§ DIRECTIONS:
Can you set down, exactly as they appear below, the lines from the opening of the material through the one bearing "Task: Tap the 已回收 58.7kWh bubble", minus the pictures?

§ GIVEN ENTRIES:
[Start of section]

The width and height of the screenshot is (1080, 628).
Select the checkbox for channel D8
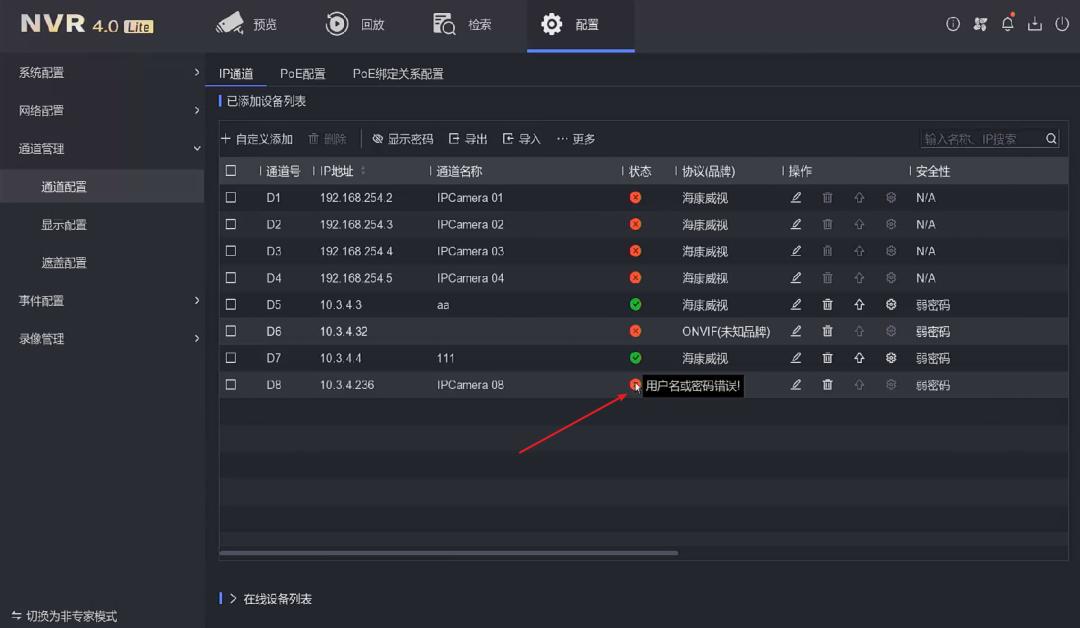tap(231, 384)
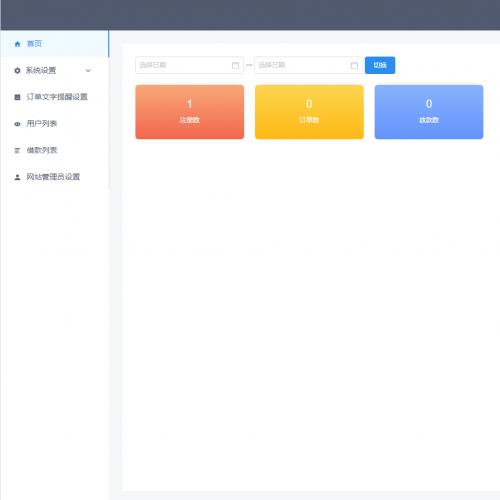Click the person icon for admin settings
The height and width of the screenshot is (500, 500).
[17, 177]
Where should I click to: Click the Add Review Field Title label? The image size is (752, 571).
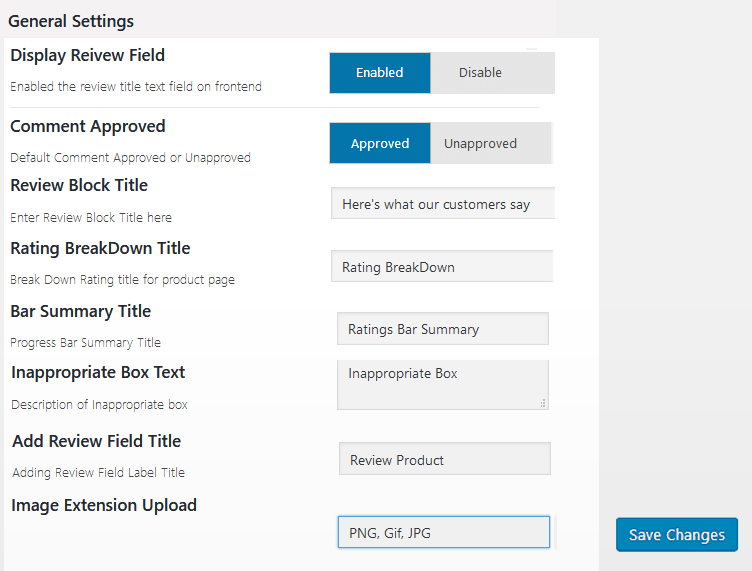[x=96, y=441]
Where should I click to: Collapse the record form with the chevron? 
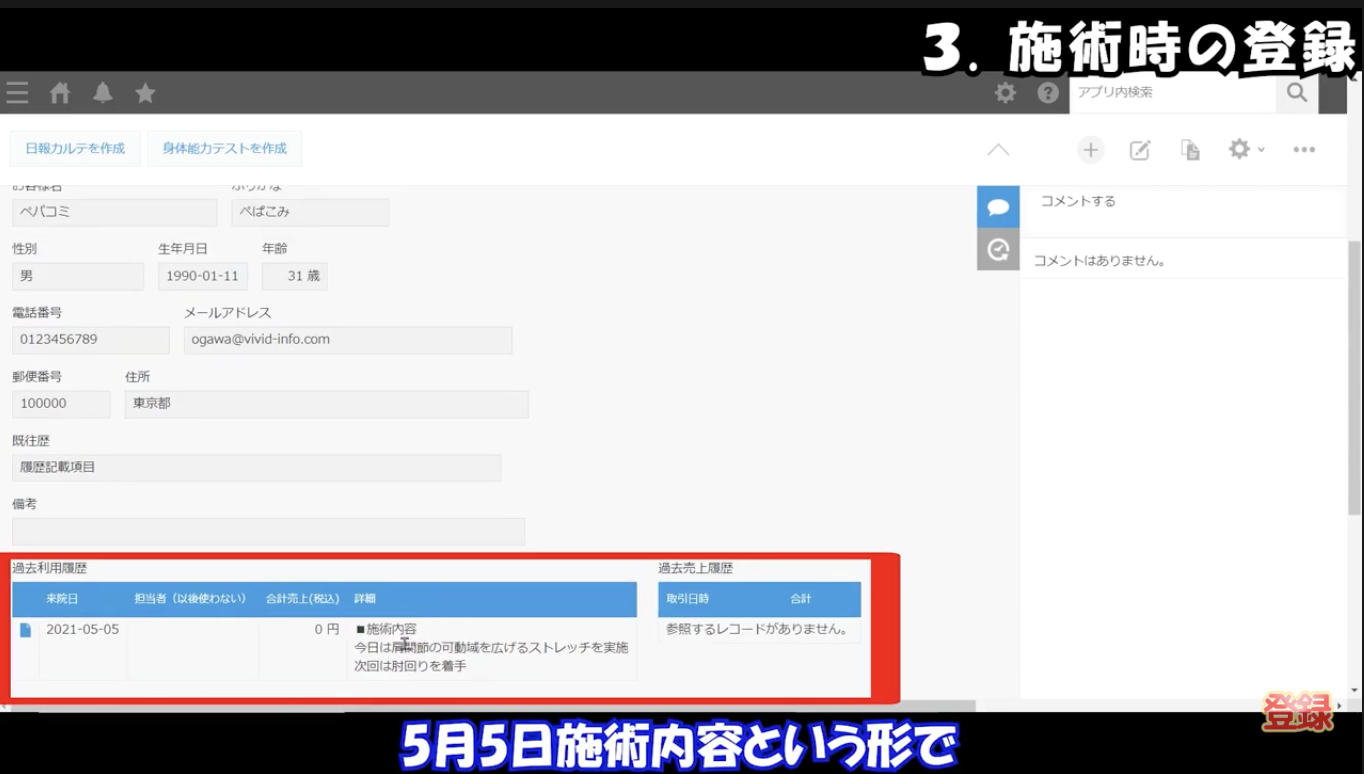click(997, 149)
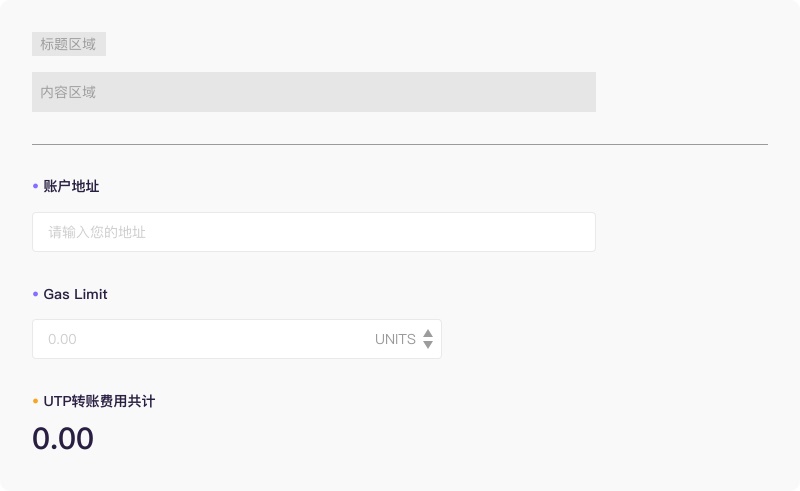Image resolution: width=800 pixels, height=491 pixels.
Task: Decrease Gas Limit with the down arrow
Action: 428,345
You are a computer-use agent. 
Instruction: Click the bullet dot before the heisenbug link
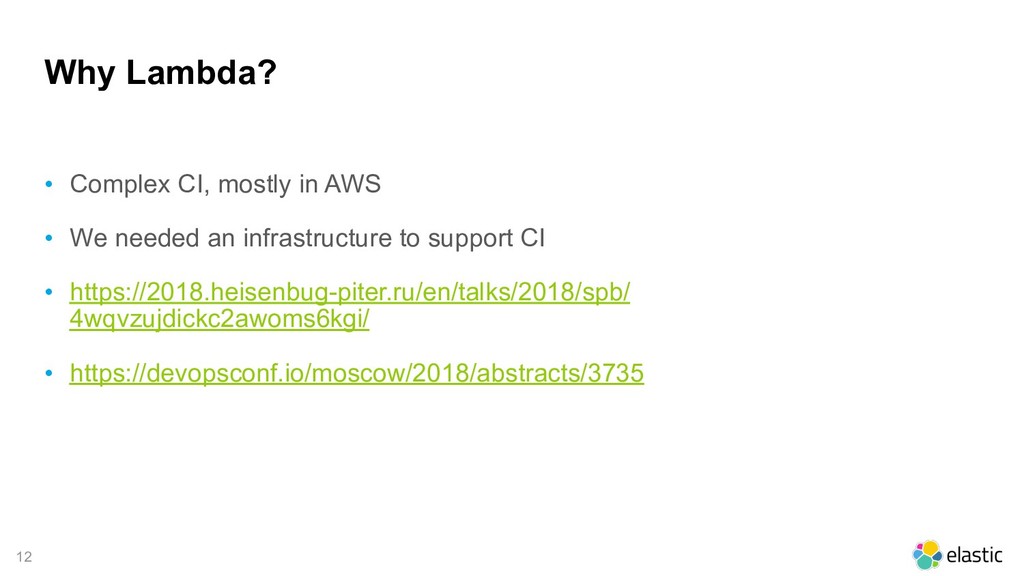tap(49, 292)
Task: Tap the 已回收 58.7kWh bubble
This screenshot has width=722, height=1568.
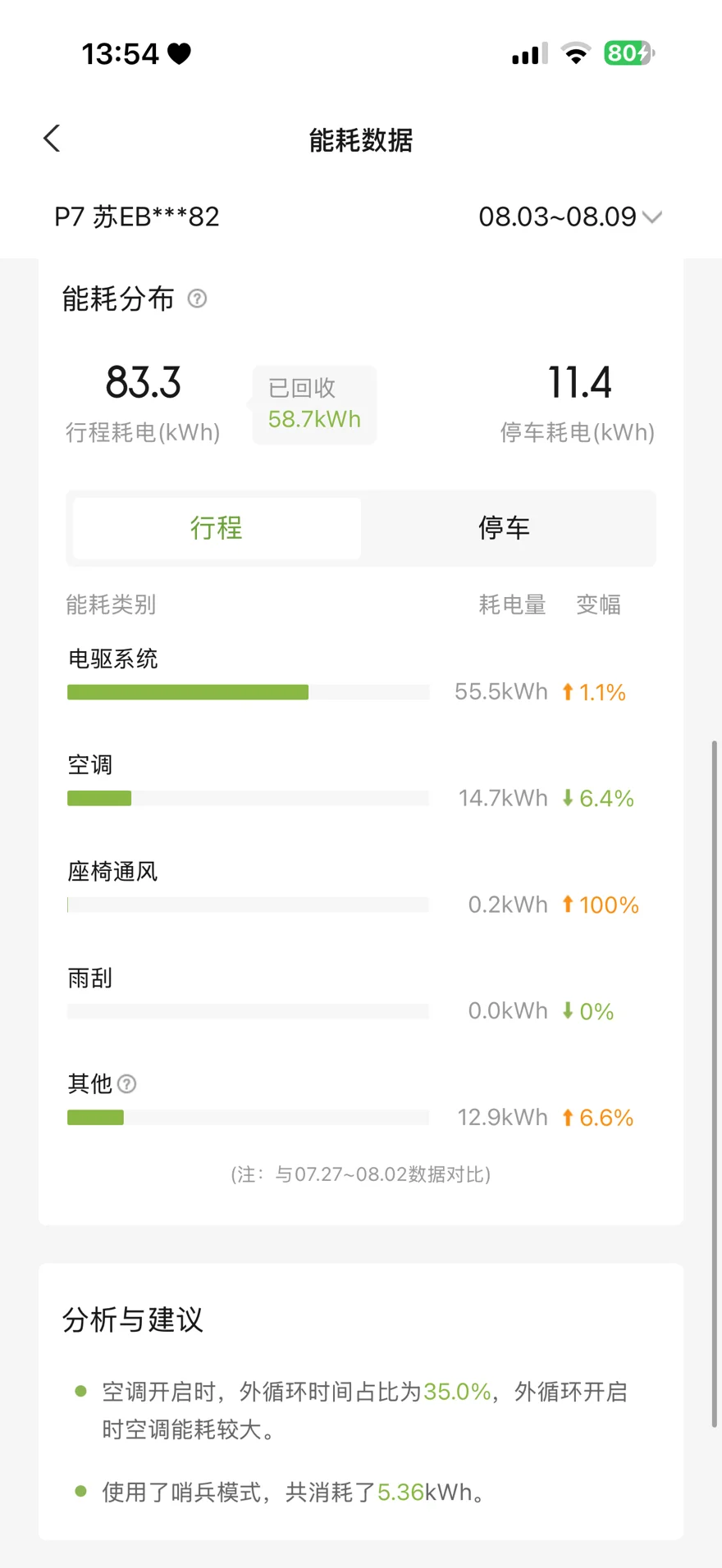Action: pyautogui.click(x=313, y=404)
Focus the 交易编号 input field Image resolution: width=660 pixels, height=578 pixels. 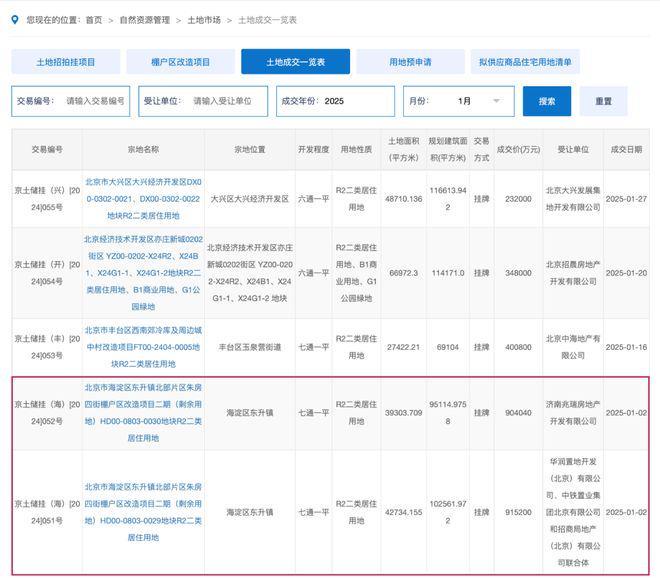pos(96,101)
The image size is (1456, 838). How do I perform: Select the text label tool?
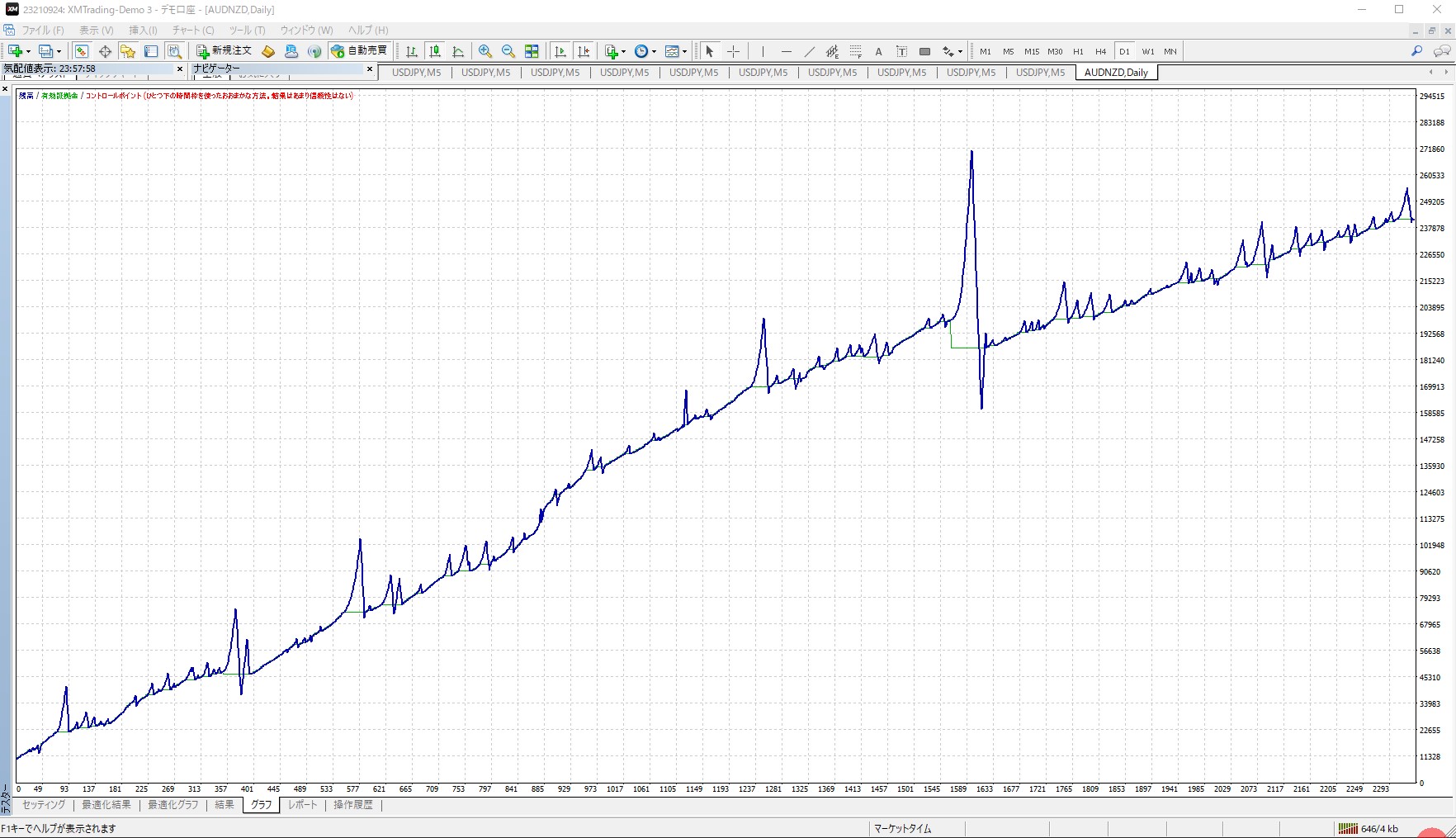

[End of section]

§ TASK RESPONSE:
The width and height of the screenshot is (1080, 628).
Select the checkbox for channel D8
tap(231, 384)
Click the person icon for admin settings
The height and width of the screenshot is (500, 500).
[17, 177]
Where should I click to: Click the Add Review Field Title label? The image size is (752, 571).
[x=96, y=441]
Where should I click to: Collapse the record form with the chevron? 
click(997, 149)
Image resolution: width=800 pixels, height=491 pixels.
Task: Decrease Gas Limit with the down arrow
Action: 428,345
You are a computer-use agent. 
Instruction: Click the bullet dot before the heisenbug link
tap(49, 292)
Task: Tap the 已回收 58.7kWh bubble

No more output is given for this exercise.